Указывая на то, что неистовства николаевской цензуры после 1848 г. закрыли для него русские журналы, Герцен вместе с тем подчеркивает огромное значение, которое способна приобрести вольная русская печать, независимо от колебаний в цензурной политике царизма, и опровергает либеральные иллюзии своего адресата. Он был уверен, что зарубежная русская литература проложит себе дорогу через пограничные барьеры и дойдет до русского читателя.
Усиление реакции после выступления Горы 13 июня 1849 г. вынудило Герцена покинуть Париж и временно отказаться от своего замысла. Статья ‘Вместо предисловия’ Герценом напечатана не была.
Позднее, в своем обращении ‘Вольное русское книгопечатание в Лондоне. Братьям на Руси’ (1853), Герцен вспоминал: ‘Еще в 1849 году я думал начать в Париже печатание русских книг, но, гонимый из страны в страну, преследуемый рядом страшных бедствий, я не мог исполнить моего предприятия’. Лишь, в начале 50-х годов в Лондоне. Герцен смог приступить к практическому осуществлению поставленной перед собой исторической задачи.

——

Стр. 145. …цензуру над цензурой ~ сидят уже не цензора, а генералы, адъютанты и министры.— В 1848 г. по приказу Николая I был создан специальный комитет для строгого надзора над цензурой. В этот комитет, положивший начало безудержному террору над печатью, вошли кн. Меншиков, Бутурлин, бар. Корф, гр. Строганов, Дубельт и Дегай.
Стр. 148. …выгнали из Парижа русского ~ не делят кровавых пятен своего правительства.— М. А. Бакунин, по настоянию русского поверенного в делах Н. Д. Киселева, был выслан из Парижа за выступление на митинге в честь семнадцатой годовщины польского восстания 29 ноября 1847 г.
Европейского демократического клуба со русский был избран президентом его…— Одним из основателей клуба и его президентом был Н. И. Сазонов (см. об этом в ‘Былом и думах’, ‘Русские тени’, гл. ‘Н. И. Сазонов’).
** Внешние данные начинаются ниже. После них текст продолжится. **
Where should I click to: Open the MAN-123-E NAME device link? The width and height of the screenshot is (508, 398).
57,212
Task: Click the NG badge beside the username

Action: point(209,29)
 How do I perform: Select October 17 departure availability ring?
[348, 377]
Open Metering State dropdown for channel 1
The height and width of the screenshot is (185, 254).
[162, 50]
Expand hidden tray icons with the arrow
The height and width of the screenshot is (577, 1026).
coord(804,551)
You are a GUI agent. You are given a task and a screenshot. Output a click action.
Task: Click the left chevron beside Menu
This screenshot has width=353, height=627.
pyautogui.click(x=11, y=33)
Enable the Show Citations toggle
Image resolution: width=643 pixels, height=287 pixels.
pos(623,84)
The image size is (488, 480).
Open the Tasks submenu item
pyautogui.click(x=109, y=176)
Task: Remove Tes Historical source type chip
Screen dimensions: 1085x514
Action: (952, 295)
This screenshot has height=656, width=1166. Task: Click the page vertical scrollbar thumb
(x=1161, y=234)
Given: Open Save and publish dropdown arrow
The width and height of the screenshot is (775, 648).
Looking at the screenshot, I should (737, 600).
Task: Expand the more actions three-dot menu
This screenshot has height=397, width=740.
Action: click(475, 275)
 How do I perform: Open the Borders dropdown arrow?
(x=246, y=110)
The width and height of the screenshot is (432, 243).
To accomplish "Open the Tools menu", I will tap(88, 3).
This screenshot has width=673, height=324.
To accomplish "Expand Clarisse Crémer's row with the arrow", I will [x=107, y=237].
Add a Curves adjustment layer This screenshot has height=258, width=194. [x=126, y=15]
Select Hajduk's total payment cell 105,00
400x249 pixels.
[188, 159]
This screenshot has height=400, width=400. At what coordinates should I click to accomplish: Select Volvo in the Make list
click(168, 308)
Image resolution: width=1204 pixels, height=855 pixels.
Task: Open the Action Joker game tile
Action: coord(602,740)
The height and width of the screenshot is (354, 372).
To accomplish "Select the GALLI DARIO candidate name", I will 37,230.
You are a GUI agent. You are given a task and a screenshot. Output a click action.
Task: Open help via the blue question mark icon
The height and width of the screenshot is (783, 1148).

на славянской диете в Праге…— Речь идет о М. А. Бакунине, участнике Славянского съезда в Праге в июне 1848 г. См. об этом подробно в статье Герцена ‘Michel Bakounine’ (1851) в т. VII наст. изд.
…русский, призванный свидетельствовать в Вуржскую инквизицию, стал за 16 мая.— В марте 1849 г. во французском городе Бурже состоялся судебный процесс французских революционеров — участников выступления 15 мая 1848 г. В числе свидетелей находился и русский эмигрант И. Г. Головин, о котором см. в ‘Былом и думах’, гл. ‘И. Головин’.
схватили бумаги одного русского…— Герцен говорит о самом себе. Эпизод с конфискованием его бумаг парижской полицией описан им в ‘Былом и думах’ (‘Западные арабески. Тетрадь первая. II. В грозу’).
Стр. 149. ‘Крайности сходятся’.— Статья Герцена под таким названием неизвестна.
‘Москва и Петербург’ — см. т. II наст. изд., стр. 33—42.
Следующая книжка ~ о ее внутреннем быте.— Сборники, о которых говорит Герцен, в свет не вышли.